Around the world, lithium mines are emerging to meet the needs of the transition to electric cars. If Australia accumulates immense mineral reserves, other continents will not leave America, Africa and Asia.

Greenbushs Mine (Australia)

According to the United States Geological Survey (USGS), Australia supplied half of the world’s lithium in 2021. The Greenbushes mine alone produced one in five batteries that year. The operator, Talison Lithium, has received approval to double the size of the mine located in Western Australia. With reserves of 70 million tonnes, the Greenbush mine is poised to meet global demand for lithium, mostly for powering cars with electric motors. Demand for lithium will increase 40-fold by 2040, according to the International Energy Agency (IEA).

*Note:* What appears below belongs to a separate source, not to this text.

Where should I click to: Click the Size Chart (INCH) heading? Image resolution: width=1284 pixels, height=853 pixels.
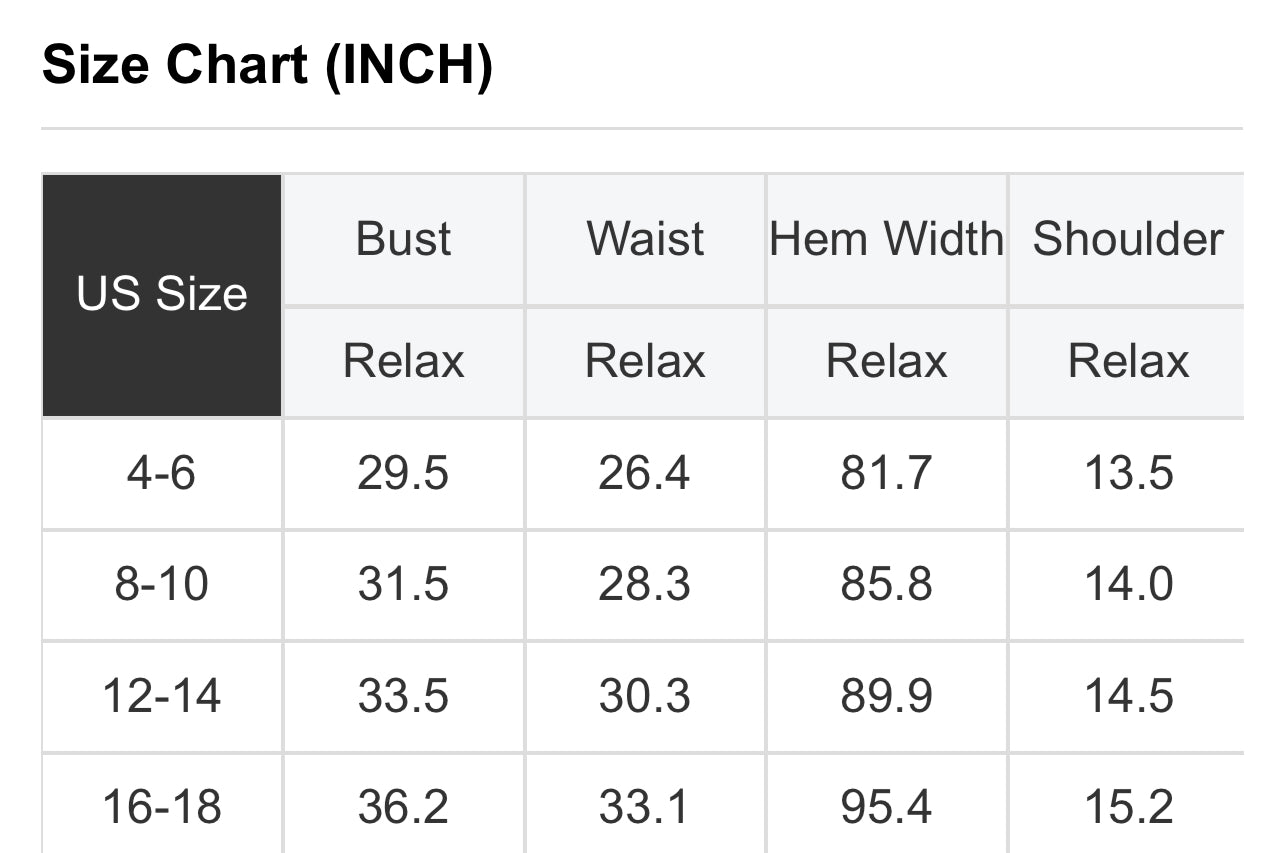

Atacama Salar Mine (Chile)

Photo by Ivan Alvarado, Reuters Archives

The Salar de Atacama mine is located in the desert of northern Chile.

Chile’s subsoil has the largest lithium reserves, accounting for 40% of the world’s. This South American country has 9.2 million metric tons of metal needed to make electric car batteries. The Albemarle Corporation has big ambitions to mine the Salar d’Atacama, for which it has acquired exploitation rights until 2043. The mining company aims to secure groundwater in the Atacama Desert by 2028 with its Direct Lithium Extraction (DLE) technology. Arid regions of the world. A water desalination plant may be constructed to supply the mine.

Jiajica Mine (China)

The Jiajiga mine is Asia’s largest spodumene deposit from which lithium is extracted. The site represents about half of China’s reserves. The open-pit mine is operated in Sichuan province by Chinese company Gansiso Rongda Lithium. The mine, which was shut down for five years for polluting rivers, resumed operations in 2019, with operations expected to last for 29 years. Annual production can reach 1 million tons of spodumene, while China’s lithium consumption surpasses all that supplied by Australia.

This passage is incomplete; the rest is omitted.